My site has felt all wrong to me for more than a year, I'd say. I know many people just hire designers to do this side of their work, but that hasn't been a good solution for me for a couple reasons. First, I'm a DIY-kind of girl, and I actually enjoy doing the work and knowing how to tweak it whenever I want.

People who hire out site designs have these big public unveilings: Come look at my new site! This doesn't happen much around here because the site redesigning is constant and continuous. Even now, there are some new banners, but there are pages to come and  graphics yet to be made. Phyllis pointed out at one point that it's a tall order for the site to keep up with the fast-paced evolution my work. "First you were a blogger, then a writer, then an instructor. Then you were a stage storyteller, then a photographer, a publisher, a producer and now a filmmaker." Okay, so when she said it like that, I could see that was one force I was up against--rapid growth as a multi-media artist.

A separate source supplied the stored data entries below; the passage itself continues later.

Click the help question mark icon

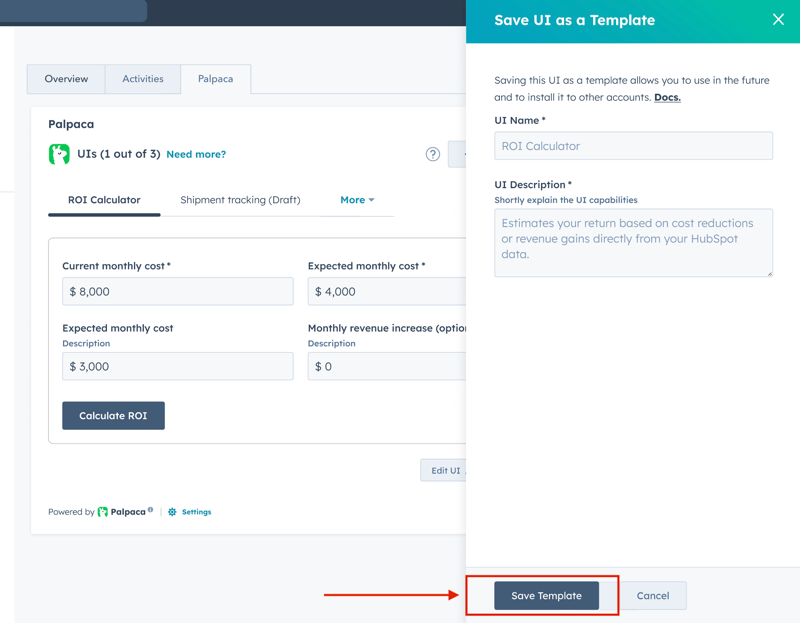[x=432, y=154]
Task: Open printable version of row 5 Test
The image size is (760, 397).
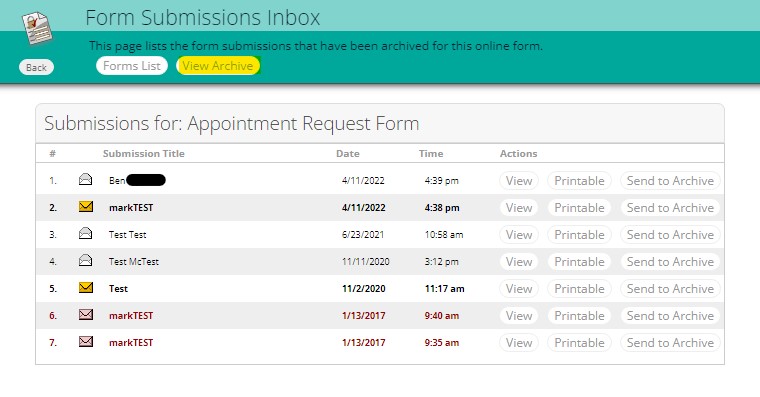Action: (x=579, y=289)
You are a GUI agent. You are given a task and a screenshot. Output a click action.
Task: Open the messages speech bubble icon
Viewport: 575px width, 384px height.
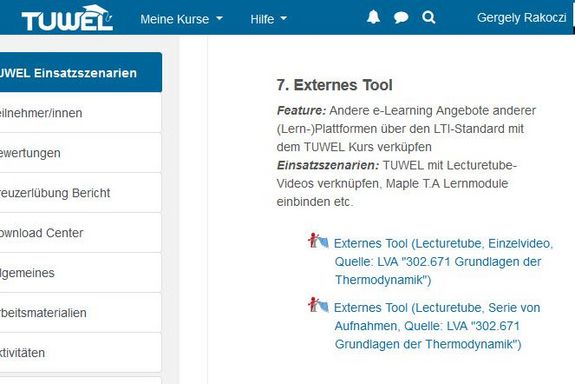(x=401, y=17)
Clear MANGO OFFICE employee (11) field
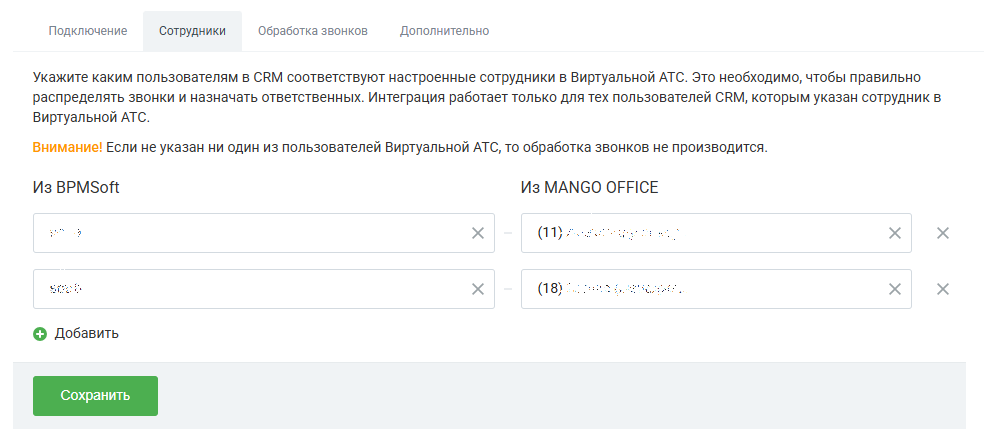Screen dimensions: 984x437 tap(895, 233)
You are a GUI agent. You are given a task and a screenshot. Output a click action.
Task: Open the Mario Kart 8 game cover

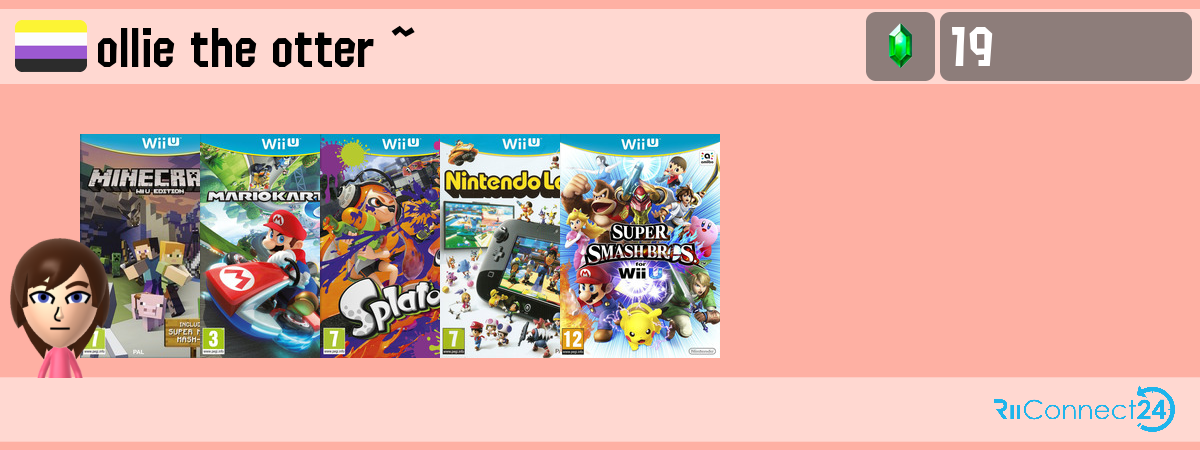[260, 246]

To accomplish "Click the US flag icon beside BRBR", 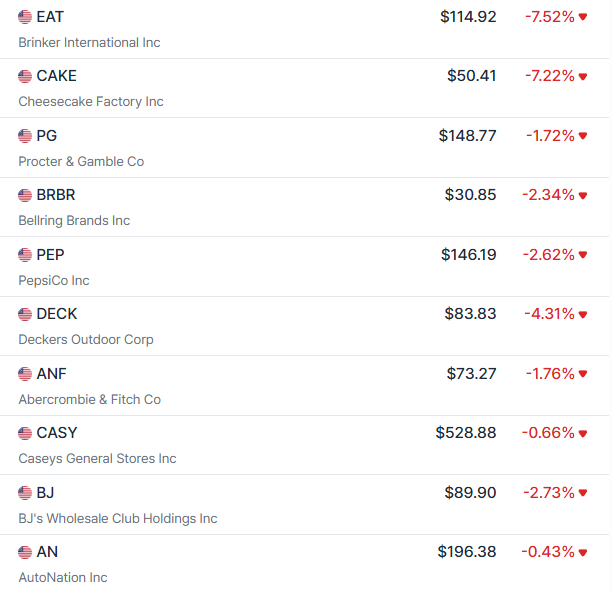I will point(25,195).
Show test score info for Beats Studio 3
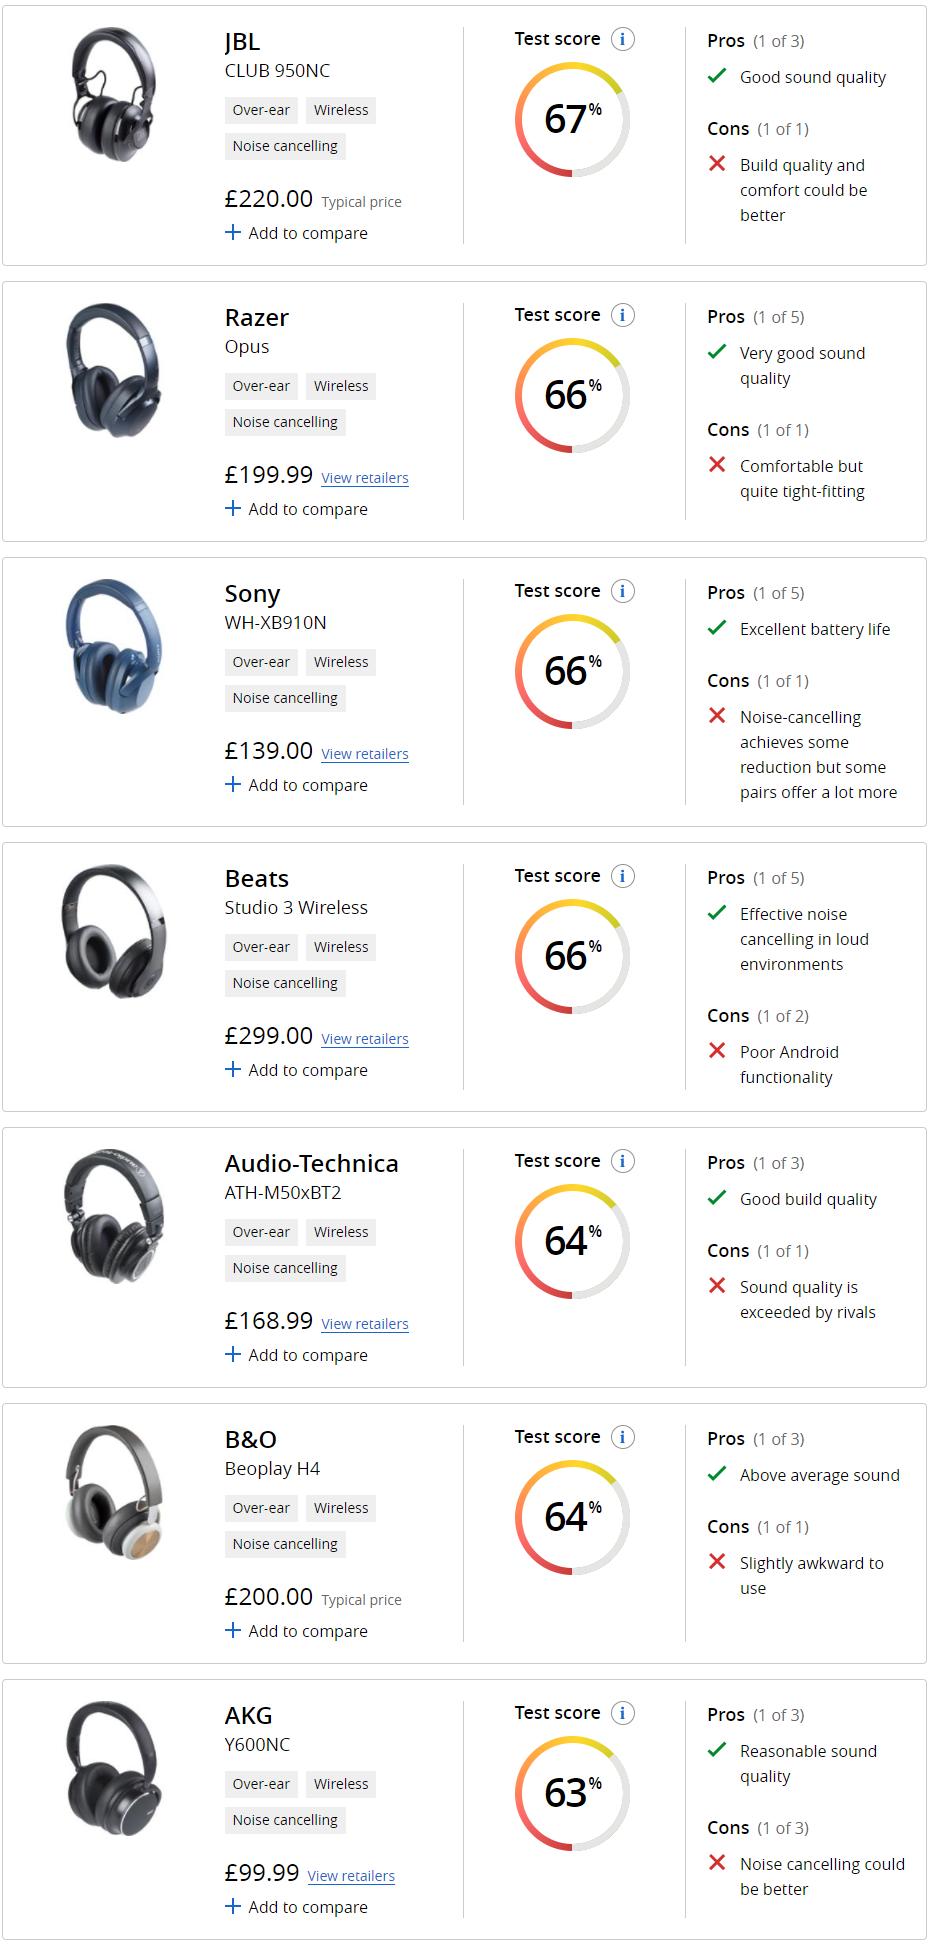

From a pragmatic angle, this means creating a navigation structure that allows people to find all the things I'm offering in one place--and the more offerings I have, the more thoughtful I've had to be in this organization.

The other element of my struggle was a vision issue. Even if you want to hire someone to fulfill your vision through a website, you need some clarity in that vision. Going into the site restructuring I did this summer (primarily to clean up the organization and navigation), I had this strong desire to really showcase and feature the work.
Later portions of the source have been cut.